03 de marzo de 2020
03.03.2020

PSOE y Esquerra intentan blindar el diálogo frente a la presión de Puigdemont

Los socialistas advierten de la coincidencia del expresidente catalán con Casado y ERC considera "irresponsable" renunciar a la negociación

03.03.2020 | 01:05

El multitudinario acto del expresidente Puigdemont en Perpiñán ha introducido un elemento de inestabilidad en una mesa de negociación entre gobiernos que no andaba ya sobrada de firmeza. Carles Puigdemont, y su capacidad por convocar a 110.000 personas, según la Gendarmerie, presentó sus credenciales como actor importante en los tratos entre el Estado y la Generalitat. El mensaje de total escepticismo, suyo, y vehementemente en contra, de Clara Ponsatí, dibujan una amenaza para el desarrollo de las conversaciones. Tanto ERC como el PSOE salieron ayer a blindar el futuro de la negociación ante ese escepticismo, aunque por motivos distintos.

Pedro Sánchez quiere identificar a Carles Puigdemont con el PP. La estrategia del jefe del Ejecutivo frente a los ataques del expresident al diálogo con la Generalitat pasa por insistir en que, en el fondo, su discurso no se encuentra a mucha distancia de Pablo Casado. Ambos, según esta versión, están en contra de la negociación política. El objetivo es que Puigdemont, al igual que Casado, acabe siendo visto por la inmensa mayoría de los catalanes como un dirigente "antipático", explican en el entorno del líder socialista, "que pone palos en la rueda del diálogo territorial".

El discurso del PSOE, plasmado ayer por su presidenta, Cristina Narbona, consiste en esforzarse en rebajar la influencia del expresident sobre el independentismo y al mismo tiempo reivindicar a Oriol Junqueras. La Moncloa asume que es harto improbable que Miquel Iceta, candidato del PSC, gane las próximas elecciones catalanas, aún sin fecha, así que sus esperanzas están depositadas en que, como coinciden en anticipar las encuestas, ERC se imponga en las urnas y alcance la presidencia de la Generalitat. Si se revalida el actual esquema, con JxCat mandando sobre los republicanos en el Govern, la mesa de diálogo, señala un importante colaborador de Sánchez, "podría saltar por los aires". Y con ella, la estabilidad de la legislatura española, donde ERC resulta imprescindible.

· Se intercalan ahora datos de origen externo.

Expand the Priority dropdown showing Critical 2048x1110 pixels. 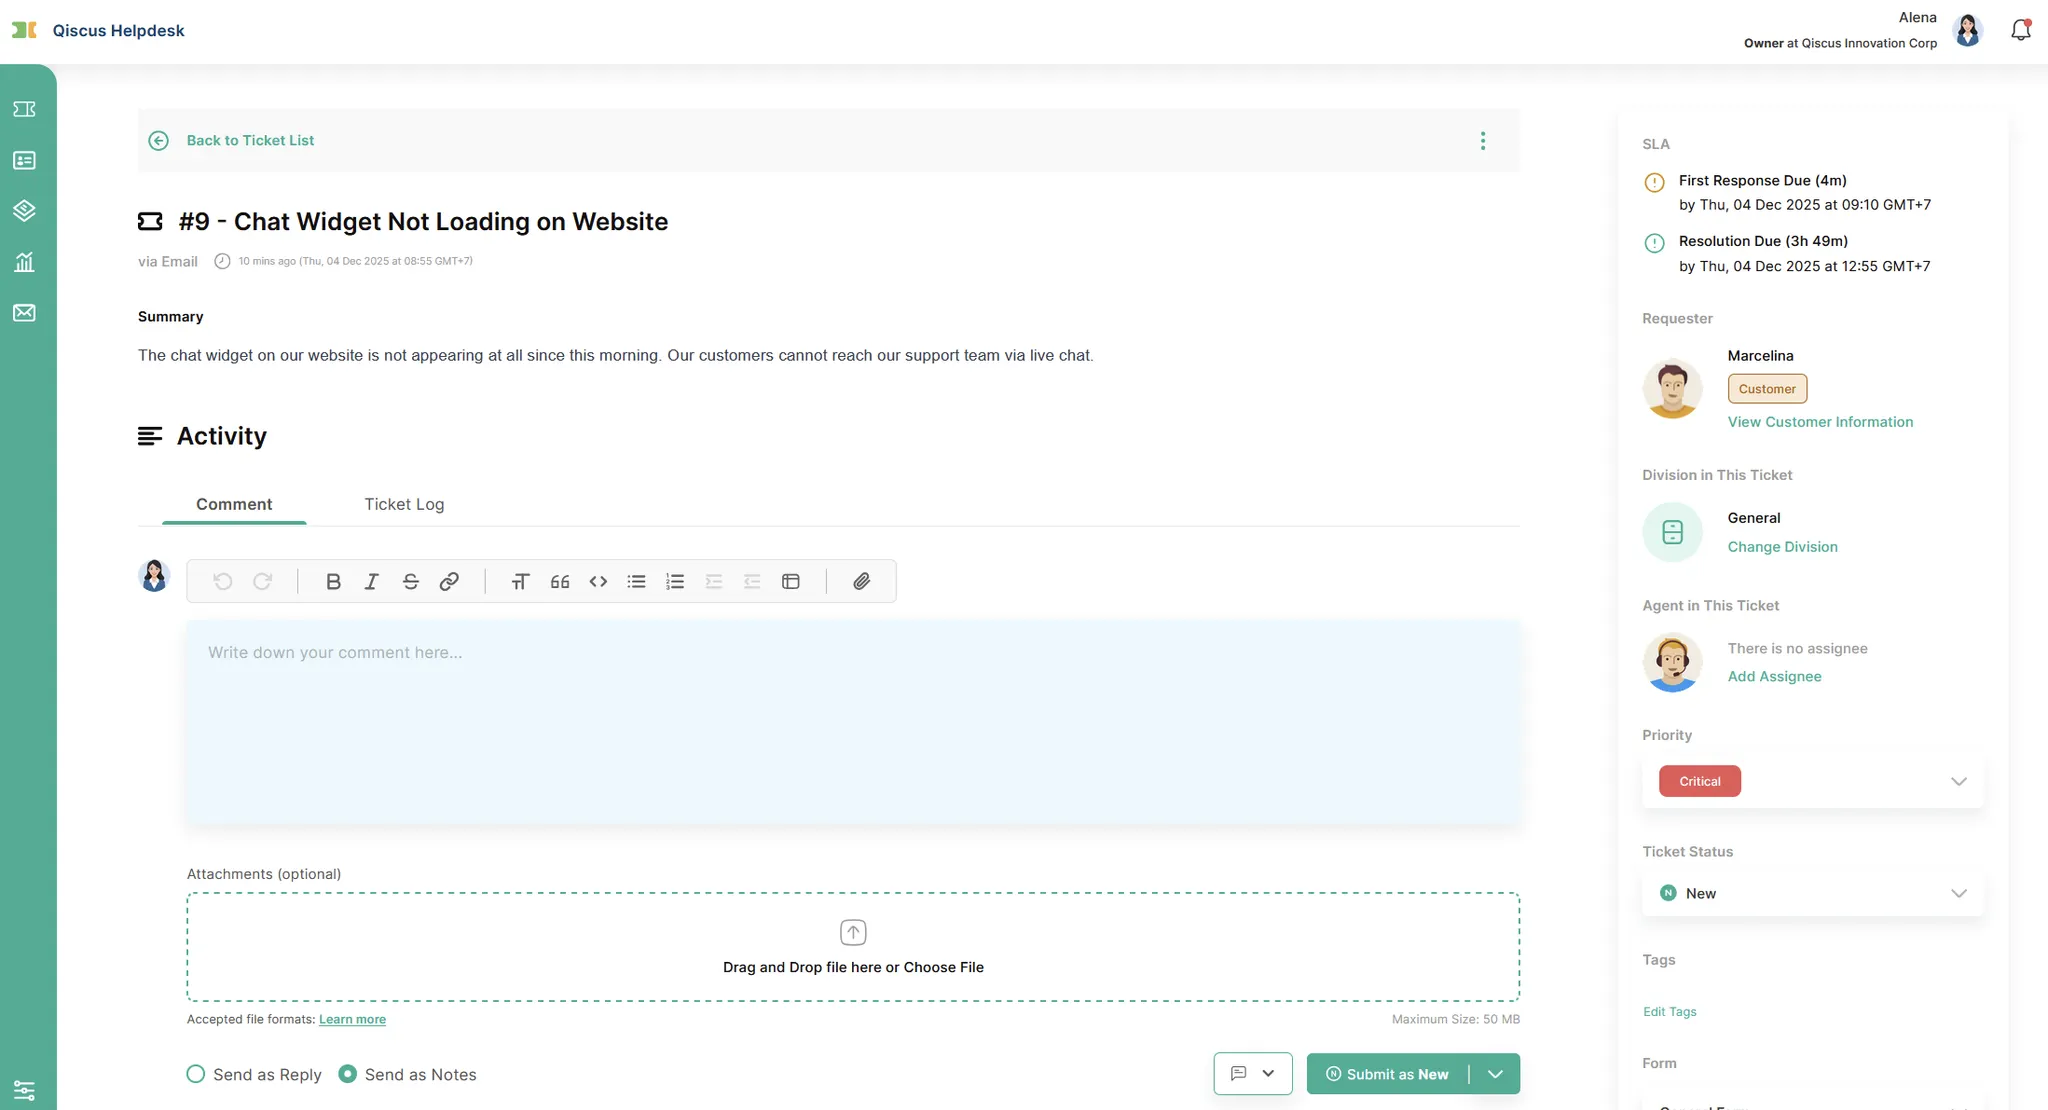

"No creemos que [las palabras de Puigdemont] vayan a modificar lo que está acordado en la mesa de diálogo. En ese acto todos los presentes tuvieron también ocasión de escuchar a Junqueras, que puso en valor la mesa", dijo Narbona tras la reunión de la dirección del PSOE. "Cuanto más chillen algunos contra esa mesa, más útil será. Cuantas más zancadillas pongan, más fuerte será nuestra apuesta por el diálogo . Y aquí entran tanto los que tienen una postura radical en el independentismo como quienes creen que no hay que hablar con el independentismo", insistió la exministra. Es decir, Puigdemont y Casado.

Posibilismo

ERC, por su parte, sigue con su apuesta de presentarse a los catalanes como el independentismo posibilista y dialogante. Y la mesa de negociación, fruto de su fuerza en el Congreso, es sin duda el bien preciado a proteger.

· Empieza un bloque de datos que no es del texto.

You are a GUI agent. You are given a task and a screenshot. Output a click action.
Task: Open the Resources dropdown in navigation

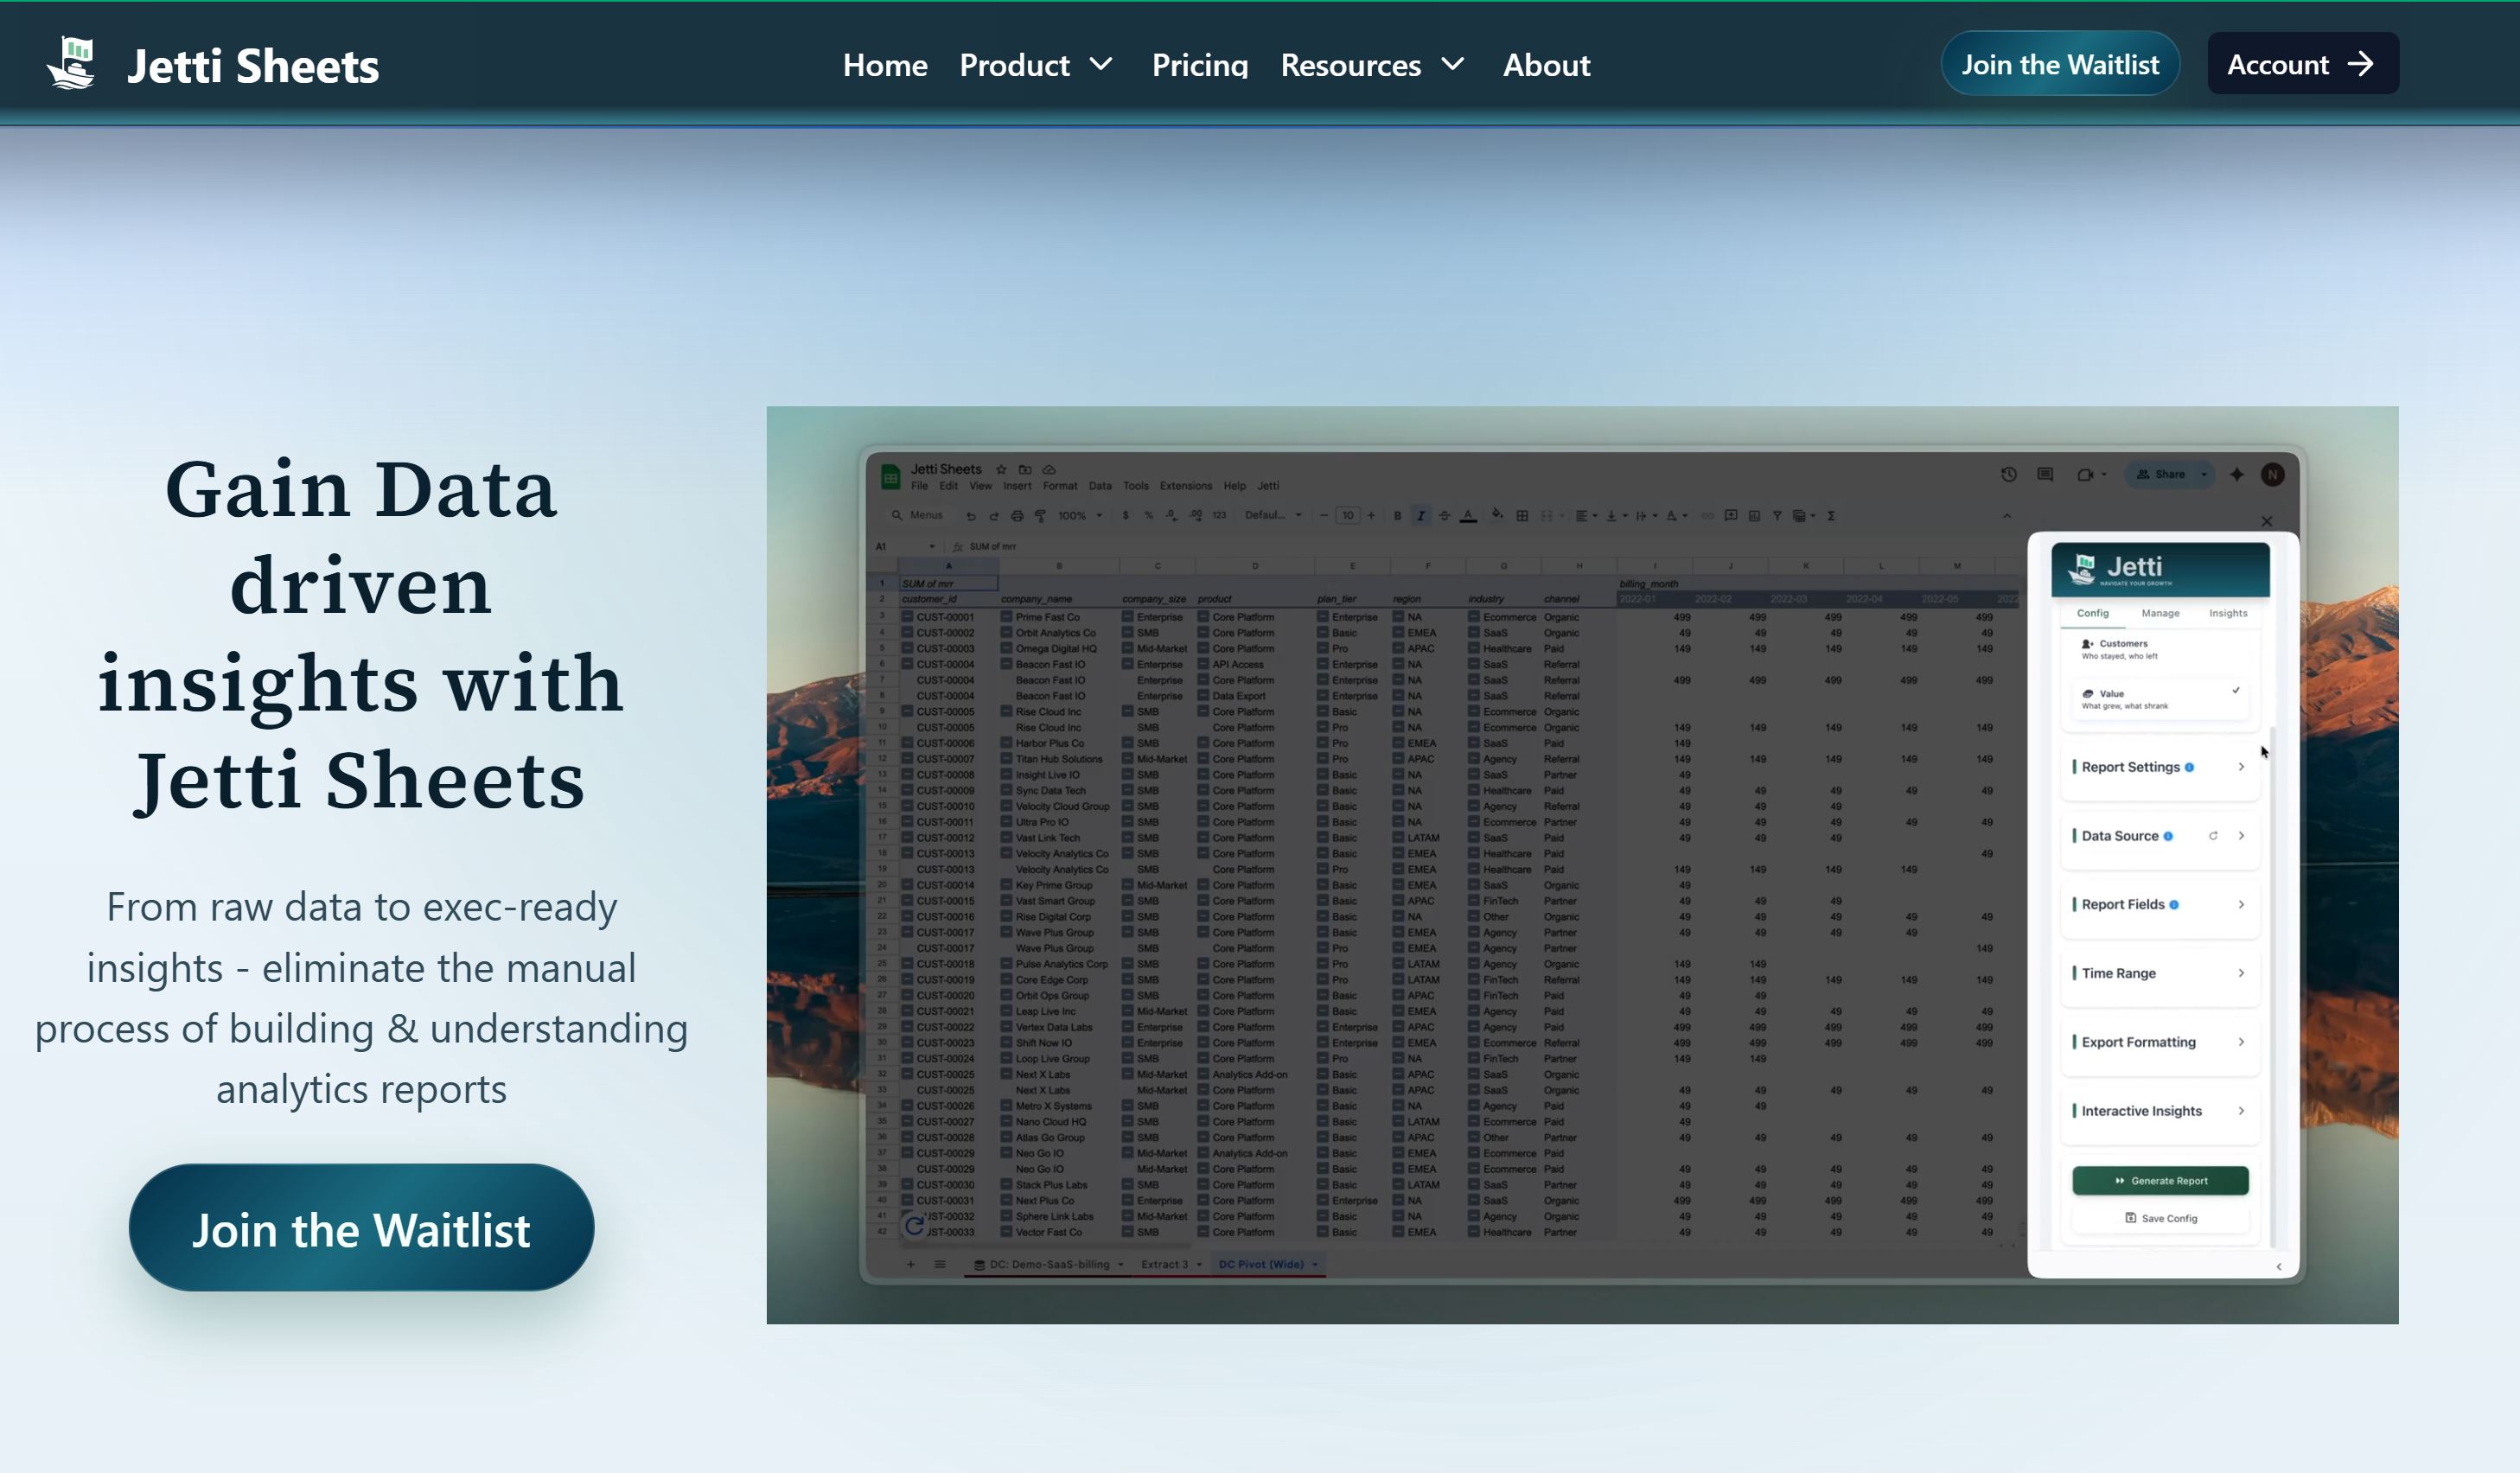click(1372, 65)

Por otro lado, los republicanos tienen detectado que los ataques a la posconvergencia repercuten negativamente en las encuestas, por lo que cabe evitarlos. La suma de ambos ingredientes dio forma a la intervención de su número dos, Marta Vilalta. La vicesecretaria adjunta, sin mentar a ningún orador del acto de Perpiñán, tildó de "irresponsable" una eventual renuncia del independentismo a la mesa, algo que aún no ha apuntado ninguna voz de JxCat. Respondiendo directamente a lo dicho por Ponsatí el sábado, Vilalta añadió que contraponer el diálogo y la negociación a la movilización ciudadana, como hizo la exconsejera es un error y llamó a mantener ambas vías activas: "Son las dos caras de la misma moneda", dijo. Por todo ello, y a pesar de que reconoció que la negociación será difícil, aseveró que la mesa no puede fracasar por culpa de la delegación catalana. Dicho esto, ni una crítica directa a la aparente contradicción que vive JxCat y Joaquim Torra, por ejemplo, quien el miércoles paseó por los jardines de la Moncloa y el sábado escuchó cómo se tildaba de "engañifa" lo que él había liderado. Vilalta señala que "no es una buena idea, es un error, contraponer el diálogo con el Estado a la movilización, son instrumentos complementarios para avanzar hacia la consecución de la república catalana, y ambas cuestiones son totalmente compatibles".